START DATA PROVIDED

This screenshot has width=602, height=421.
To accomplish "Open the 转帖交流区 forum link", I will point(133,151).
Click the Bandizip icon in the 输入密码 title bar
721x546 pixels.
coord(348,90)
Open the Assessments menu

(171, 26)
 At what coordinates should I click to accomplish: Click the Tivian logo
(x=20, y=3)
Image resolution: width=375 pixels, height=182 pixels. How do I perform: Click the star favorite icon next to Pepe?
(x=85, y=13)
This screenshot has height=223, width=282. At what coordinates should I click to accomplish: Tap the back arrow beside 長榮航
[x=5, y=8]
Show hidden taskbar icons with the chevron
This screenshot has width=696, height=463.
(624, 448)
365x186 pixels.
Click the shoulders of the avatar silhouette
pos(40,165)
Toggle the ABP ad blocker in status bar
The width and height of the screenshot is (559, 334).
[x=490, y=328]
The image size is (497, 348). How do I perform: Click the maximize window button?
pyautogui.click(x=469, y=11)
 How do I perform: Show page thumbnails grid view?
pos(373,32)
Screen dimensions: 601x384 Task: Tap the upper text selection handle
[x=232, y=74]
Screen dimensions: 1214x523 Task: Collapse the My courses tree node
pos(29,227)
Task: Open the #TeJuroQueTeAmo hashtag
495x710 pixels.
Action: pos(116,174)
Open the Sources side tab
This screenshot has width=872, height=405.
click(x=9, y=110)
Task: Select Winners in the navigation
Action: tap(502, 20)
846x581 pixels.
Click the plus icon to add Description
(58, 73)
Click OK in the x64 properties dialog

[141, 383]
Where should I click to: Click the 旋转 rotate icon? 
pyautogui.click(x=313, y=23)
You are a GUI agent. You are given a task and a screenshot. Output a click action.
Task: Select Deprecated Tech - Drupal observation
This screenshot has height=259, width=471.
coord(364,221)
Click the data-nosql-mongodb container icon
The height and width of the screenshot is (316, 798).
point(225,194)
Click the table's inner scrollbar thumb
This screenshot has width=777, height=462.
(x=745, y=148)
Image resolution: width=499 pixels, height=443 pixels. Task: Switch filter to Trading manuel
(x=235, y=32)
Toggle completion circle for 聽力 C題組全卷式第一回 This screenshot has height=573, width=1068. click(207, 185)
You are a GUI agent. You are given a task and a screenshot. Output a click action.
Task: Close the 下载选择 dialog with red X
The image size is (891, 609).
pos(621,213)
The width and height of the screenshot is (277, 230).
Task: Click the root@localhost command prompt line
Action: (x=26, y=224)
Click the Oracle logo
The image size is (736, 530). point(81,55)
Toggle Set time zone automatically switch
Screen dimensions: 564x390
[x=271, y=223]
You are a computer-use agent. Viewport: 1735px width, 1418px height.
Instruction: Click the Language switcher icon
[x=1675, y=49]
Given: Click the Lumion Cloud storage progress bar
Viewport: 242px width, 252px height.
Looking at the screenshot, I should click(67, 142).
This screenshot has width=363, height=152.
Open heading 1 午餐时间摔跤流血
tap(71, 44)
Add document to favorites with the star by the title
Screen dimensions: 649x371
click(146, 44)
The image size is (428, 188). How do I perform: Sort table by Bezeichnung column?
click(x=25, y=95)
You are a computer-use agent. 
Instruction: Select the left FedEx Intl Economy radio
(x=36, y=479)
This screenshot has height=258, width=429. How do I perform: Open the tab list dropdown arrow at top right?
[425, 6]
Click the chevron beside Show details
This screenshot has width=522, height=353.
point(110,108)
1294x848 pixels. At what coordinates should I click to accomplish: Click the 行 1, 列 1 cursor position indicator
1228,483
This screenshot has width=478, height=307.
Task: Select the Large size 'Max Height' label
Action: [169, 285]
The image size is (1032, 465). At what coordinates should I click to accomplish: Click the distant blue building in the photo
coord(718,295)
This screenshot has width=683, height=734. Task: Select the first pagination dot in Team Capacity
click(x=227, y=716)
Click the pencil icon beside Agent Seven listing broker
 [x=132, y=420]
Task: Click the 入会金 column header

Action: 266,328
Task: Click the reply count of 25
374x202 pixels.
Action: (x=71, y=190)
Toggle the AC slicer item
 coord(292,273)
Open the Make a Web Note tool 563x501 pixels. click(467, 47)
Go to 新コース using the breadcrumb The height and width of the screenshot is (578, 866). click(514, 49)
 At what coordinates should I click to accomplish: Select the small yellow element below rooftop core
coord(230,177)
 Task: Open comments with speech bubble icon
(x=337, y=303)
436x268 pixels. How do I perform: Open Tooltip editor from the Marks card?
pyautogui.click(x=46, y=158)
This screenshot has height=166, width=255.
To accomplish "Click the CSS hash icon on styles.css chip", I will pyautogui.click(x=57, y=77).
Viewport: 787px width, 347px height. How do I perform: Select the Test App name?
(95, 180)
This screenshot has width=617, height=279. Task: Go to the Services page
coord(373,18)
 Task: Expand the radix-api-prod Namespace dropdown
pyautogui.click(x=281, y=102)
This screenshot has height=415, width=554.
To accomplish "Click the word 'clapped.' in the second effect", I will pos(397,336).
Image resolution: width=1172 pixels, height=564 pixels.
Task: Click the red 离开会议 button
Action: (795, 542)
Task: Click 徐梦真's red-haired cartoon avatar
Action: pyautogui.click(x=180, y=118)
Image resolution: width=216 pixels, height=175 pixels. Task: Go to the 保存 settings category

END DATA PROVIDED

Every entry in the listing should be retyped exactly.

This screenshot has width=602, height=421.
To accomplish "Open the 转帖交流区 forum link", I will point(133,151).
Click the Bandizip icon in the 输入密码 title bar
721x546 pixels.
coord(348,90)
Open the Assessments menu

(171, 26)
 At what coordinates should I click to accomplish: Click the Tivian logo
(x=20, y=3)
Image resolution: width=375 pixels, height=182 pixels. How do I perform: Click the star favorite icon next to Pepe?
(x=85, y=13)
This screenshot has height=223, width=282. At what coordinates should I click to accomplish: Tap the back arrow beside 長榮航
[x=5, y=8]
Show hidden taskbar icons with the chevron
This screenshot has width=696, height=463.
(624, 448)
365x186 pixels.
Click the shoulders of the avatar silhouette
pos(40,165)
Toggle the ABP ad blocker in status bar
The width and height of the screenshot is (559, 334).
[x=490, y=328]
The image size is (497, 348). How do I perform: Click the maximize window button?
pyautogui.click(x=469, y=11)
 How do I perform: Show page thumbnails grid view?
pos(373,32)
Screen dimensions: 601x384 Task: Tap the upper text selection handle
[x=232, y=74]
Screen dimensions: 1214x523 Task: Collapse the My courses tree node
pos(29,227)
Task: Open the #TeJuroQueTeAmo hashtag
495x710 pixels.
Action: pos(116,174)
Open the Sources side tab
This screenshot has width=872, height=405.
click(x=9, y=110)
Task: Select Winners in the navigation
Action: tap(502, 20)
846x581 pixels.
Click the plus icon to add Description
(58, 73)
Click OK in the x64 properties dialog

[141, 383]
Where should I click to: Click the 旋转 rotate icon? 
pyautogui.click(x=313, y=23)
You are a GUI agent. You are given a task and a screenshot. Output a click action.
Task: Select Deprecated Tech - Drupal observation
This screenshot has height=259, width=471.
coord(364,221)
Click the data-nosql-mongodb container icon
The height and width of the screenshot is (316, 798).
point(225,194)
Click the table's inner scrollbar thumb
This screenshot has width=777, height=462.
(x=745, y=148)
Image resolution: width=499 pixels, height=443 pixels. Task: Switch filter to Trading manuel
(x=235, y=32)
Toggle completion circle for 聽力 C題組全卷式第一回 This screenshot has height=573, width=1068. click(207, 185)
You are a GUI agent. You are given a task and a screenshot. Output a click action.
Task: Close the 下载选择 dialog with red X
The image size is (891, 609).
pos(621,213)
The width and height of the screenshot is (277, 230).
Task: Click the root@localhost command prompt line
Action: (x=26, y=224)
Click the Oracle logo
The image size is (736, 530). point(81,55)
Toggle Set time zone automatically switch
Screen dimensions: 564x390
[x=271, y=223]
You are a computer-use agent. Viewport: 1735px width, 1418px height.
Instruction: Click the Language switcher icon
[x=1675, y=49]
Given: Click the Lumion Cloud storage progress bar
Viewport: 242px width, 252px height.
Looking at the screenshot, I should click(67, 142).
This screenshot has width=363, height=152.
Open heading 1 午餐时间摔跤流血
tap(71, 44)
Add document to favorites with the star by the title
Screen dimensions: 649x371
click(146, 44)
The image size is (428, 188). How do I perform: Sort table by Bezeichnung column?
click(x=25, y=95)
You are a computer-use agent. 
Instruction: Select the left FedEx Intl Economy radio
(x=36, y=479)
This screenshot has height=258, width=429. How do I perform: Open the tab list dropdown arrow at top right?
[425, 6]
Click the chevron beside Show details
This screenshot has width=522, height=353.
point(110,108)
1294x848 pixels. At what coordinates should I click to accomplish: Click the 行 1, 列 1 cursor position indicator
1228,483
This screenshot has width=478, height=307.
Task: Select the Large size 'Max Height' label
Action: [169, 285]
The image size is (1032, 465). At what coordinates should I click to accomplish: Click the distant blue building in the photo
coord(718,295)
This screenshot has width=683, height=734. Task: Select the first pagination dot in Team Capacity
click(x=227, y=716)
Click the pencil icon beside Agent Seven listing broker
 [x=132, y=420]
Task: Click the 入会金 column header

Action: 266,328
Task: Click the reply count of 25
374x202 pixels.
Action: (x=71, y=190)
Toggle the AC slicer item
 coord(292,273)
Open the Make a Web Note tool 563x501 pixels. click(467, 47)
Go to 新コース using the breadcrumb The height and width of the screenshot is (578, 866). click(514, 49)
 At what coordinates should I click to accomplish: Select the small yellow element below rooftop core
coord(230,177)
 Task: Open comments with speech bubble icon
(x=337, y=303)
436x268 pixels. How do I perform: Open Tooltip editor from the Marks card?
pyautogui.click(x=46, y=158)
This screenshot has height=166, width=255.
To accomplish "Click the CSS hash icon on styles.css chip", I will pyautogui.click(x=57, y=77).
Viewport: 787px width, 347px height. How do I perform: Select the Test App name?
(95, 180)
This screenshot has width=617, height=279. Task: Go to the Services page
coord(373,18)
 Task: Expand the radix-api-prod Namespace dropdown
pyautogui.click(x=281, y=102)
This screenshot has height=415, width=554.
To accomplish "Click the word 'clapped.' in the second effect", I will pos(397,336).
Image resolution: width=1172 pixels, height=564 pixels.
Task: Click the red 离开会议 button
Action: (795, 542)
Task: Click 徐梦真's red-haired cartoon avatar
Action: pyautogui.click(x=180, y=118)
Image resolution: width=216 pixels, height=175 pixels. Task: Go to the 保存 settings category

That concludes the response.